# FLY SWAP



## aaronshore (Aug 24, 2007)

Whats the other site you are doing the swap on?


----------



## tom_in_orl (Dec 9, 2006)

I am too busy at the moment. I would like to do one of these next year.


----------



## deerfly (Mar 10, 2007)

not a good time for me either, after hunting season and the holidays will be much better for me too...


----------



## the_shadow (Jul 24, 2008)

the other site is mhp


----------



## aaronshore (Aug 24, 2007)

Do you mind posting the link. I looked on there but couldnt find it.


----------



## HaMm3r (Dec 11, 2006)

What is mhp?


----------



## deerfly (Mar 10, 2007)

mhp = maverick, hewes, pathfinder


----------



## tom_in_orl (Dec 9, 2006)

> What is mhp?


Must be a Gheenoe owner. No need to know that stuff ;D


----------



## HaMm3r (Dec 11, 2006)

> Must be a Gheenoe owner. No need to know that stuff  ;D


[smiley=1-lmao.gif] Thanks guys...


----------



## the_shadow (Jul 24, 2008)

http://www.mbcboats.com/fusionbb/showtopic.php?tid/30629/


----------



## ht (Oct 1, 2008)

Good evening! New to the site obviously but this "Fly Swap" sounds interesting. Are there any other details you can share Mr. Shadow regarding the "Fly Swap" deadlines, number of flies needed, etc.?? Thank you ahead of time and please let me know.


----------



## the_shadow (Jul 24, 2008)

dead line will still be a few "4?"weeks out. waiting for a few more people to get in. are you in?

● ● ● ●

_Given instruction_:
Reproduce the fly swap thread above word for word, from the title through the final post.

_Information provided_:
● ● ● ●

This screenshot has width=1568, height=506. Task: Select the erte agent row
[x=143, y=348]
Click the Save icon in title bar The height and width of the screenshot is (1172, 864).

● ● ● ●

_Answer to this problem_:
# FLY SWAP



## aaronshore (Aug 24, 2007)

Whats the other site you are doing the swap on?


----------



## tom_in_orl (Dec 9, 2006)

I am too busy at the moment. I would like to do one of these next year.


----------



## deerfly (Mar 10, 2007)

not a good time for me either, after hunting season and the holidays will be much better for me too...


----------



## the_shadow (Jul 24, 2008)

the other site is mhp


----------



## aaronshore (Aug 24, 2007)

Do you mind posting the link. I looked on there but couldnt find it.


----------



## HaMm3r (Dec 11, 2006)

What is mhp?


----------



## deerfly (Mar 10, 2007)

mhp = maverick, hewes, pathfinder


----------



## tom_in_orl (Dec 9, 2006)

> What is mhp?


Must be a Gheenoe owner. No need to know that stuff ;D


----------



## HaMm3r (Dec 11, 2006)

> Must be a Gheenoe owner. No need to know that stuff  ;D


[smiley=1-lmao.gif] Thanks guys...


----------



## the_shadow (Jul 24, 2008)

http://www.mbcboats.com/fusionbb/showtopic.php?tid/30629/


----------



## ht (Oct 1, 2008)

Good evening! New to the site obviously but this "Fly Swap" sounds interesting. Are there any other details you can share Mr. Shadow regarding the "Fly Swap" deadlines, number of flies needed, etc.?? Thank you ahead of time and please let me know.


----------



## the_shadow (Jul 24, 2008)

dead line will still be a few "4?"weeks out. waiting for a few more people to get in. are you in?